In this paper we propose new variants of the Evolutionary Algorithms, called Multi-Virus Evolutionary Algorithm (MVEA) and Multi-Virus Evolutionary Annealing Algorithm (MVEA2) for the following pursuit problem. Given a set of mobile agents and a set of mobile targets in a map as an input instance, the goal of the agents is to pursue and capture as many mobile targets by cooperating with other agents as possible, and furthermore as quickly as possible. When we use the multipoint search algorithms such as Genetic Algorithms (GAs) and Virus Evolutionary Algorithms (VEA) for optimization problems, it is important to keep the diversity of the search points.

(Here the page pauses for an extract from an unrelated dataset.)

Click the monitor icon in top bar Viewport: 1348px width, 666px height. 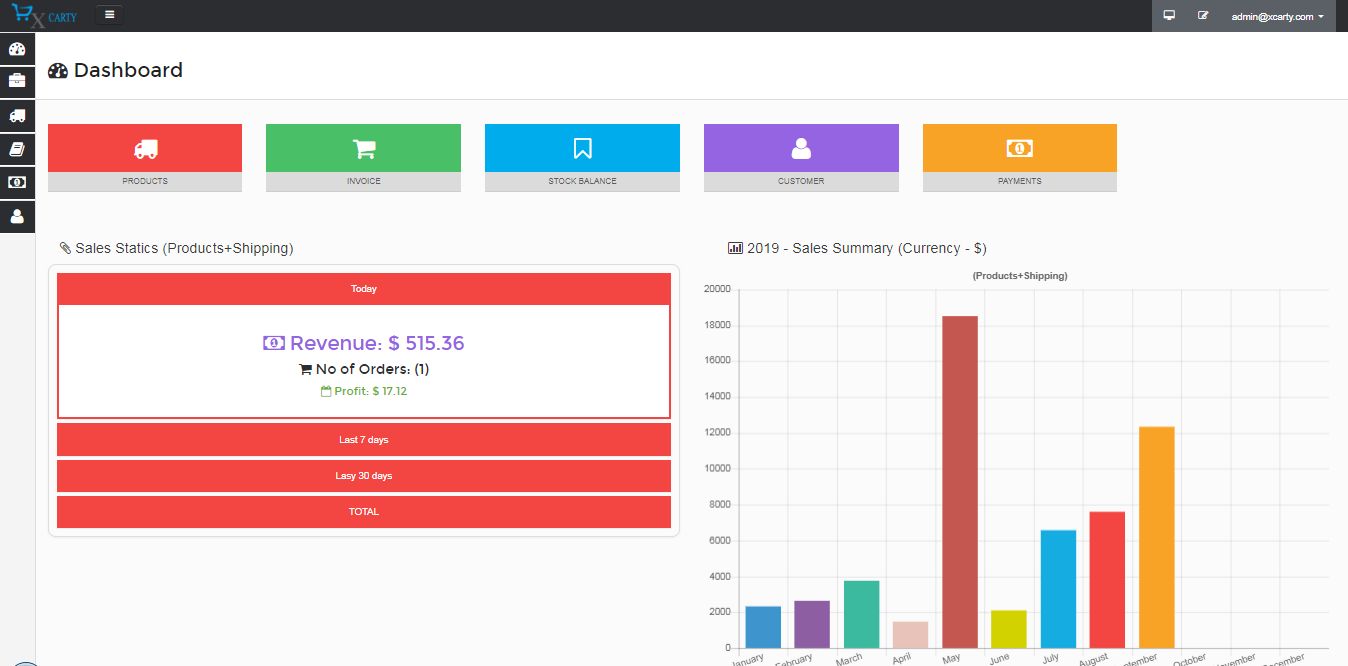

To improve the diversity, MVEA selects several viruses of inferior individuals with a certain probability, and moreover, MVEA2 blends the simulated annealing heuristic (SA) with MVEA. In this paper, we show the detailed experimental comparisons among the performances of a traditional GA, GA with SA, MVEA, and MVEA2 on the number of captured mobile targets and the number of the required steps for agents to capture all the mobile targets in the pursuit problem. The comparisons show that (i) MVEA and MVEA2 behave in similar ways as GA and GA with SA, respectively, and (ii) GA with SA and MVEA2 does not work better in the early stages than GA and MVEA, but especially in the final stages, the former algorithms can capture the larger number of mobile targets than one of the latter ones.